*Provided data*
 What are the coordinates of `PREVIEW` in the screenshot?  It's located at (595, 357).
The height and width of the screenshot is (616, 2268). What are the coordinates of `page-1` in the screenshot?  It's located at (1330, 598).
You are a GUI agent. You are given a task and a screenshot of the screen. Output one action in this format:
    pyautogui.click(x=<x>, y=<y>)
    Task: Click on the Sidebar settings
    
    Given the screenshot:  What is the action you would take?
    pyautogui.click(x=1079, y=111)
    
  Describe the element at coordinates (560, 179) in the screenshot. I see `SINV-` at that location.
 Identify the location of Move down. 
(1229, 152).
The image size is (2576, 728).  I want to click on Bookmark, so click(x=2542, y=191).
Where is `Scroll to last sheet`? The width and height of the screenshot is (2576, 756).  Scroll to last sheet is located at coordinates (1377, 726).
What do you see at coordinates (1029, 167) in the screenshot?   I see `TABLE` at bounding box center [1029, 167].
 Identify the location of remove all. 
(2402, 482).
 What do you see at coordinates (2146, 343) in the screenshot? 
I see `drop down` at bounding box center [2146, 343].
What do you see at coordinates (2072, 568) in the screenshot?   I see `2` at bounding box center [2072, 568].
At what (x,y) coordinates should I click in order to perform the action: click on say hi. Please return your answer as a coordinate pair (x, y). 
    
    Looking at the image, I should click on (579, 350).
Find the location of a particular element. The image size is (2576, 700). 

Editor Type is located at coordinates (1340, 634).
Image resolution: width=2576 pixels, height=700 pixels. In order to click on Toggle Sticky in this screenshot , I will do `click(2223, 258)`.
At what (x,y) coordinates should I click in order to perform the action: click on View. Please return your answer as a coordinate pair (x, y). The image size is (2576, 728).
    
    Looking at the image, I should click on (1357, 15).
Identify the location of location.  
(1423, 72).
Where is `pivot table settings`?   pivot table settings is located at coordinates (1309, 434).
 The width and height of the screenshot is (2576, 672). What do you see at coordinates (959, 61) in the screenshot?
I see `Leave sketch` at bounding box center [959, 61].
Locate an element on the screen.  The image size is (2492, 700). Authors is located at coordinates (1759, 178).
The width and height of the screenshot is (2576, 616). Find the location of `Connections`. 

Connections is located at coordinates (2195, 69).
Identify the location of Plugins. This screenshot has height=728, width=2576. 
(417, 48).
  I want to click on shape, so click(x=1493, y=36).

*Given task*
Reproduce the lines of the material starting with the line that contains "coordinates (1309, 434)." and going on through the end of the material, both ends included.

*In response*
Where is `pivot table settings`?   pivot table settings is located at coordinates (1309, 434).
 The width and height of the screenshot is (2576, 672). What do you see at coordinates (959, 61) in the screenshot?
I see `Leave sketch` at bounding box center [959, 61].
Locate an element on the screen.  The image size is (2492, 700). Authors is located at coordinates (1759, 178).
The width and height of the screenshot is (2576, 616). Find the location of `Connections`. 

Connections is located at coordinates (2195, 69).
Identify the location of Plugins. This screenshot has height=728, width=2576. 
(417, 48).
  I want to click on shape, so click(x=1493, y=36).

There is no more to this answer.